Stated problem:
Identify every line of the material that contains the word "three" and copy each such line.

== Available records ==

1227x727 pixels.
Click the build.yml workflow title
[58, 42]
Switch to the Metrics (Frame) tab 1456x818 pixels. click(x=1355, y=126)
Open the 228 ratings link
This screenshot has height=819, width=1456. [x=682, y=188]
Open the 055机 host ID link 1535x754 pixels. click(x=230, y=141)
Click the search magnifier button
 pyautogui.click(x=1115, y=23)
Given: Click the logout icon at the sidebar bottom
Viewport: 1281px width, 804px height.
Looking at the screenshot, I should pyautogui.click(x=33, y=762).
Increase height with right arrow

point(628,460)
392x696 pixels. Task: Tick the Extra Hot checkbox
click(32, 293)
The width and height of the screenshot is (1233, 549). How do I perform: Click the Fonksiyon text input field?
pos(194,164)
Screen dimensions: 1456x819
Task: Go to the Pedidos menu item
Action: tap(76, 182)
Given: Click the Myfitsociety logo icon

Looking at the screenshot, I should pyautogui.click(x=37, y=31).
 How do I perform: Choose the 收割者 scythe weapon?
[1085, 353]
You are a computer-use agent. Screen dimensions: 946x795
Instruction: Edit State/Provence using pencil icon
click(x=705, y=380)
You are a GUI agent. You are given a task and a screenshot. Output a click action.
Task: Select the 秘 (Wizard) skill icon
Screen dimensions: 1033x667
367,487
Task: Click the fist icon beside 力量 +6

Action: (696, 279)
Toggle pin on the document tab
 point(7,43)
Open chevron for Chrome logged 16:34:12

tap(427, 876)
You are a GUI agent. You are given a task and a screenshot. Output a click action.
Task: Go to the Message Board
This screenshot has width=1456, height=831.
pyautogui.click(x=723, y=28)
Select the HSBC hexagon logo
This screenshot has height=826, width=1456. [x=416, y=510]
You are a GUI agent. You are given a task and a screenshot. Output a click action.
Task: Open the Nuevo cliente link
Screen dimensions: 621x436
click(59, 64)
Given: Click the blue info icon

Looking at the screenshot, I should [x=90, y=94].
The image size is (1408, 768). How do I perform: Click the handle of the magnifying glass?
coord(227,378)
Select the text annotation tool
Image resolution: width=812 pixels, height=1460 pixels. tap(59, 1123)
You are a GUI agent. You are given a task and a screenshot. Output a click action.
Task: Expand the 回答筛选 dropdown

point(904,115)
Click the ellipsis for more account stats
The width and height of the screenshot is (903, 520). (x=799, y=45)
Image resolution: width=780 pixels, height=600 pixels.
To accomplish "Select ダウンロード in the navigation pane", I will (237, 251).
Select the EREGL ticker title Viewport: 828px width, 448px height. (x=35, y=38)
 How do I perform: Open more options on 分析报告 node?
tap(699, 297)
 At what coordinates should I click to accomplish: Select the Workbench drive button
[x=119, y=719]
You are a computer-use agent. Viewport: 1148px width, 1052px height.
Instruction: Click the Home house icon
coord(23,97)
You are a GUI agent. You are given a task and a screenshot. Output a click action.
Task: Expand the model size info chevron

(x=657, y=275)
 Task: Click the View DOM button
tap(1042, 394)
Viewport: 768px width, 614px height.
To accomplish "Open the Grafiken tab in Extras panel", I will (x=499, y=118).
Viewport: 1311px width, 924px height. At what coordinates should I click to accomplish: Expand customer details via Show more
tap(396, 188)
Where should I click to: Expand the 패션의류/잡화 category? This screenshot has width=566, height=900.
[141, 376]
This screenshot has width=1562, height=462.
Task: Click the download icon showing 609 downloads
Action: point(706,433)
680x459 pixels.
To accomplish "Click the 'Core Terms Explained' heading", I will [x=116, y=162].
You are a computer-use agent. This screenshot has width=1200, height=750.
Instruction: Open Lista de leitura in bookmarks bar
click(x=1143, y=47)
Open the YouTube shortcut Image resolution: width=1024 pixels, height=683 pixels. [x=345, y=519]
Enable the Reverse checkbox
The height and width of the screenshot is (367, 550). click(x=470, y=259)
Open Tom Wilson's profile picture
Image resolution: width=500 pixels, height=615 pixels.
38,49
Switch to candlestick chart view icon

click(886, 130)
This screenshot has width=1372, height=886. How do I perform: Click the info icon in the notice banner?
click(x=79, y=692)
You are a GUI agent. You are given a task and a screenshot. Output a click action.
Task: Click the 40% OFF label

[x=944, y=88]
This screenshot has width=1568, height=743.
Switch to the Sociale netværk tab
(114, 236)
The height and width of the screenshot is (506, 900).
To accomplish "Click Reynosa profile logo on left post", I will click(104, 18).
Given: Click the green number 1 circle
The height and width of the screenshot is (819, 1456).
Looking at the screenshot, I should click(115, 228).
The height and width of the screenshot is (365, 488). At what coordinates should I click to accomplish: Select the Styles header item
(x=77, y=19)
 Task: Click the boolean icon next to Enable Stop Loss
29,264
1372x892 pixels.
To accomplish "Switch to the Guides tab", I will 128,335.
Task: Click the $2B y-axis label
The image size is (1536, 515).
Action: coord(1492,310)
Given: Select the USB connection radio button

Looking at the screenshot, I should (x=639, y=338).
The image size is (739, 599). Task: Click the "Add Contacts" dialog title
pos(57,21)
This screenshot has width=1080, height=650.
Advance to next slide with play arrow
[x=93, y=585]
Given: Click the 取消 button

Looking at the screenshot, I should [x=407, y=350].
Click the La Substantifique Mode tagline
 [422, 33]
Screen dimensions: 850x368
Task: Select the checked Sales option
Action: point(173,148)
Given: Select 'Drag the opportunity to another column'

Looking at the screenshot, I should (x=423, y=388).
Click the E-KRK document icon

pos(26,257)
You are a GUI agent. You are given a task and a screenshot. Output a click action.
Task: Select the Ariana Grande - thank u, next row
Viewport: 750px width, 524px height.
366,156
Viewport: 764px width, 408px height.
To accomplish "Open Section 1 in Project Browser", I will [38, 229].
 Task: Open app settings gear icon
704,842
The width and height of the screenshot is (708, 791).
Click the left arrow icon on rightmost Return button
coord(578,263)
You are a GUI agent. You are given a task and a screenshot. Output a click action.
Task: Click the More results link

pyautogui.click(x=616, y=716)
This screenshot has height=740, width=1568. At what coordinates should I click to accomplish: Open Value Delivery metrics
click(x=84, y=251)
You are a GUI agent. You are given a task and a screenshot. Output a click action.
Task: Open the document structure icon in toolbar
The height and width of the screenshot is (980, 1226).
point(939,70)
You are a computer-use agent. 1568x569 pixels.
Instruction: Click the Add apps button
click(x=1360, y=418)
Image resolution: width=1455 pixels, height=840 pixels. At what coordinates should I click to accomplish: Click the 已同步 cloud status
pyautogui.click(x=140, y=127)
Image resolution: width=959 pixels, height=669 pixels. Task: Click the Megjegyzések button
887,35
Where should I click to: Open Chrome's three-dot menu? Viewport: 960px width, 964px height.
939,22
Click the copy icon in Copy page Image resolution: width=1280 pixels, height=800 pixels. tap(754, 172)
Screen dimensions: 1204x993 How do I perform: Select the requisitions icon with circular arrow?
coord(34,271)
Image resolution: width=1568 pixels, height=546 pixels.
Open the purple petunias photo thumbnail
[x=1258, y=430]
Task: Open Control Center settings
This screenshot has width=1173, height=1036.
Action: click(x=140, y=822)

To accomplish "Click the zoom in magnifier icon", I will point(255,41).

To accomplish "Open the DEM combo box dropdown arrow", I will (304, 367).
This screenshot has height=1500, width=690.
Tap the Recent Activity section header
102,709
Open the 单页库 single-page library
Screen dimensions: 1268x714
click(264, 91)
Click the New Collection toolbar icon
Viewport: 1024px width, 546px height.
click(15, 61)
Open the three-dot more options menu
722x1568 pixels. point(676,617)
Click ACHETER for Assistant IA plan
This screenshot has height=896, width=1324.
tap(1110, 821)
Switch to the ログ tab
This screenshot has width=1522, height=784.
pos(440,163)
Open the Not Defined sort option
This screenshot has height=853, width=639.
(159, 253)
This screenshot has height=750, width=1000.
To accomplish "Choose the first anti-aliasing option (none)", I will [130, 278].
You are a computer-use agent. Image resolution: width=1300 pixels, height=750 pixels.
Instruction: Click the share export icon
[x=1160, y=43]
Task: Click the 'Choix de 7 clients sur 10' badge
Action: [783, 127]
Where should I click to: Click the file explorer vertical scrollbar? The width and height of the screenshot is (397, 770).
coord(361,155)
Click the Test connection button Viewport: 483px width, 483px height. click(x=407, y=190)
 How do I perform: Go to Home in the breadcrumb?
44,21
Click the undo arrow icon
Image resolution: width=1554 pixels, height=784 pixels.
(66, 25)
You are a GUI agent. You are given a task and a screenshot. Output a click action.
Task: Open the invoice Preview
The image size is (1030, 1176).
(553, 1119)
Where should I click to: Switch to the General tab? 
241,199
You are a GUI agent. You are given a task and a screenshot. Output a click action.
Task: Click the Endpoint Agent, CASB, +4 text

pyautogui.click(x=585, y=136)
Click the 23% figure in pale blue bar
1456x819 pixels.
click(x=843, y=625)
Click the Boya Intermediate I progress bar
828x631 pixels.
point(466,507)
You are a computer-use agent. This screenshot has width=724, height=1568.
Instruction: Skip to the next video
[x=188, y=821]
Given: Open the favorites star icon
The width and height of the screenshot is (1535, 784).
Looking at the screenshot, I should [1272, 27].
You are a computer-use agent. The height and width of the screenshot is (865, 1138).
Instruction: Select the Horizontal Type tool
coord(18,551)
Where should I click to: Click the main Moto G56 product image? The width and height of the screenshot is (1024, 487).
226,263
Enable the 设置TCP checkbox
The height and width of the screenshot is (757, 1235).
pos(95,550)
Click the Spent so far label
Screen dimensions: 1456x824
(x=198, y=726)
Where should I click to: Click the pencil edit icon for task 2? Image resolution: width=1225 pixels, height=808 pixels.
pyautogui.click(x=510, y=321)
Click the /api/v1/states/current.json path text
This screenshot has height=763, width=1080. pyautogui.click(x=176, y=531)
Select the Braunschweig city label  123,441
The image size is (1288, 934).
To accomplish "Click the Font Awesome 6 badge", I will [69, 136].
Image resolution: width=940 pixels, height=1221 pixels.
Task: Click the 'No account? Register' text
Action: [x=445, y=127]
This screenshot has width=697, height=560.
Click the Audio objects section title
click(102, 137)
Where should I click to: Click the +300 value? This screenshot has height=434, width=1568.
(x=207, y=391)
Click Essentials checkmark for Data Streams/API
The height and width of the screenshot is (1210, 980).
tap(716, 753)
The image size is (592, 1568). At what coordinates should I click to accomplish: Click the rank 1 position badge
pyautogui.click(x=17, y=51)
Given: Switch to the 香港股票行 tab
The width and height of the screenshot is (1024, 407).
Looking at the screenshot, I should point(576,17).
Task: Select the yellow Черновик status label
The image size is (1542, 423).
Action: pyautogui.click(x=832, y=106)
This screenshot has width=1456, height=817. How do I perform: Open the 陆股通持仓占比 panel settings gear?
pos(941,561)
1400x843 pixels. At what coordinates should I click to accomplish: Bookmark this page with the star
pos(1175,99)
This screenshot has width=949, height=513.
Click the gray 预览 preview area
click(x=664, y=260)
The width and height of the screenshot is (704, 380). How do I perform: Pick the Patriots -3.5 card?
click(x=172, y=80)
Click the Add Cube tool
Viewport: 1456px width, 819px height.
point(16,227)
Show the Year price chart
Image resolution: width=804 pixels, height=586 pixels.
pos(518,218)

===

The response:
Where should I click to: Open Chrome's three-dot menu? Viewport: 960px width, 964px height.
Open the three-dot more options menu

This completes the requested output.